One morning, I answer the door to find a boy of about thirteen or fourteen holding a typed, laminated letter and making wild hand gestures. He points to his closed mouth and makes a guttural sound, bugging out his eyes for emphasis. I cannot for the life of me figure out what’s going on. He hands me the letter. It reads:
Dear Sir or Madam,
I am deaf and dumb. I cannot talk! Please give me a charitable donation that I will use to help myself out of my current miserable situationand help others like me. Your donation goes to deaf and blind trust, which has been established by Gov’t of Maharashtra, 1983 (Borivali, Mumbai).
Kindly see fit to donate generously.
As with the kids selling candy on the New York City subways who say they are subsidizing their high school sports teams, I sense something is amiss here. But I have to admit: the scheme has originality. As I try to decide if I should give him money, the boy places the tip of his tongue on the roof of his mouth, showing me the back side of it, pointing and hopping from one foot to the other. I see that he is attempting to convince me that he has no tongue.

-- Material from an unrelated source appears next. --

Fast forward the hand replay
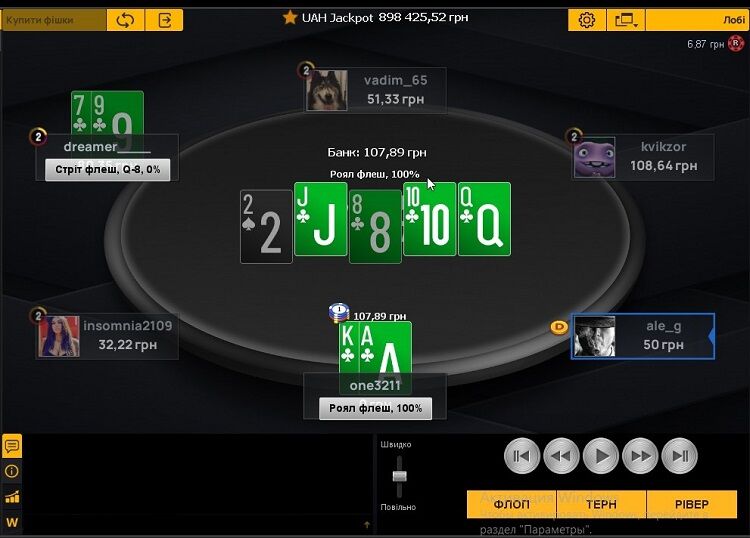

“One minute, one minute,” I say, closing the door while I look for some bills.
I rustle around and find some loose notes, which I give to him. Instantly businesslike, he calmly straightens up and hands me a sheet of paper, a roster of people’s names and addresses. He hands me a pen, and I write: “Sadia, Gamdevi, Bombay, Rs. 100.”
The next day, there’s another knock. The same boy, the same routine.
“I gave you money yesterday!” I say, showing him my name on his petition. “See?”
He looks at my signature and nods, shrugs, gives me a look as if to say, I guess you have a point. He gathers up his laminated letter, clipboard, and pen, and walks calmly to his next destination.
The following day, I am woken up by a knock at 7 a.m. In no mood to haggle with the boy again, I open the door and am surprised to find a pleasant-looking woman in a floral salwar kameez. She appears to be in her late thirties, and has wavy light brown hair that she wears in a braid down her back.